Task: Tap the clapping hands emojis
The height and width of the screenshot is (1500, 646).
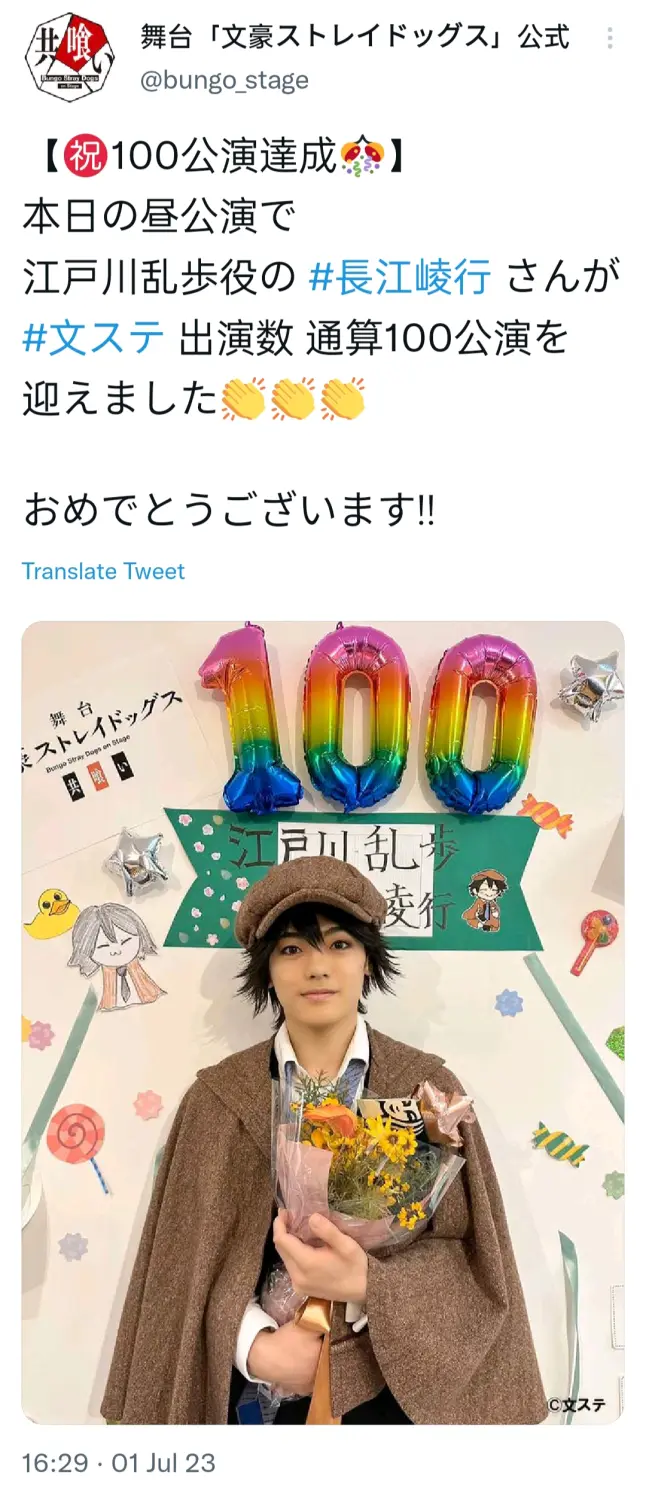Action: click(292, 400)
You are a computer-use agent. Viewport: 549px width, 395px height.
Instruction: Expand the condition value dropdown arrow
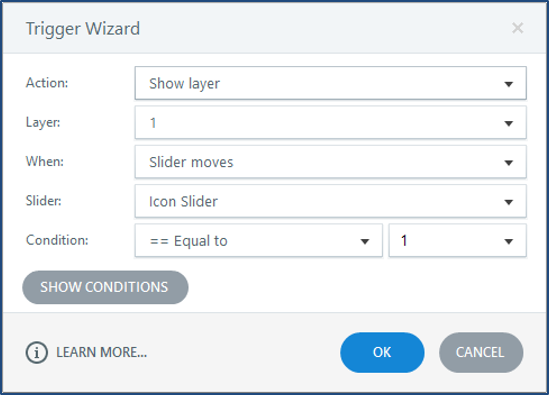point(508,241)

### [PROBLEM DESCRIPTION]
List every line of the entries above that contains the word "height".

### [COMPLETE ANSWER]
The height and width of the screenshot is (1500, 646).
You are a computer-use agent. Viewport: 549px width, 395px height.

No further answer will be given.